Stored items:
========================================================================
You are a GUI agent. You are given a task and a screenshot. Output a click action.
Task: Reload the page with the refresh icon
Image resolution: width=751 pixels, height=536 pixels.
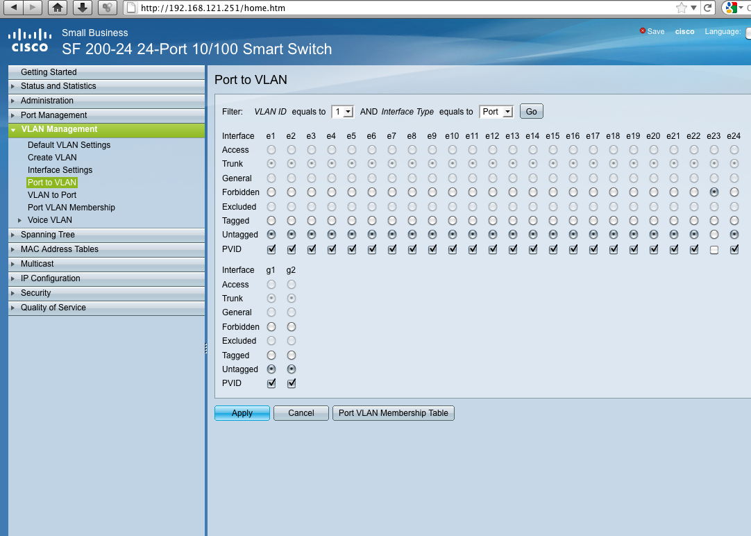[707, 8]
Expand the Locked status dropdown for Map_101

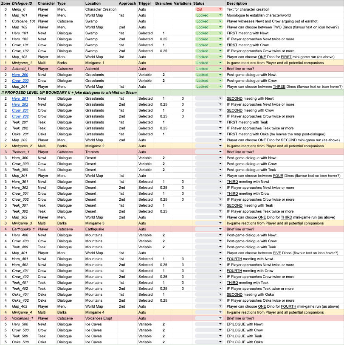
========================================================================
When you reproduce the data shown above, keep each line exact and omit every picture.

You are a GUI agent. You are given a task and a screenshot. Output a click action.
Task: Reload the page with the refresh icon
Image resolution: width=751 pixels, height=536 pixels.
[707, 8]
Expand the Locked status dropdown for Map_101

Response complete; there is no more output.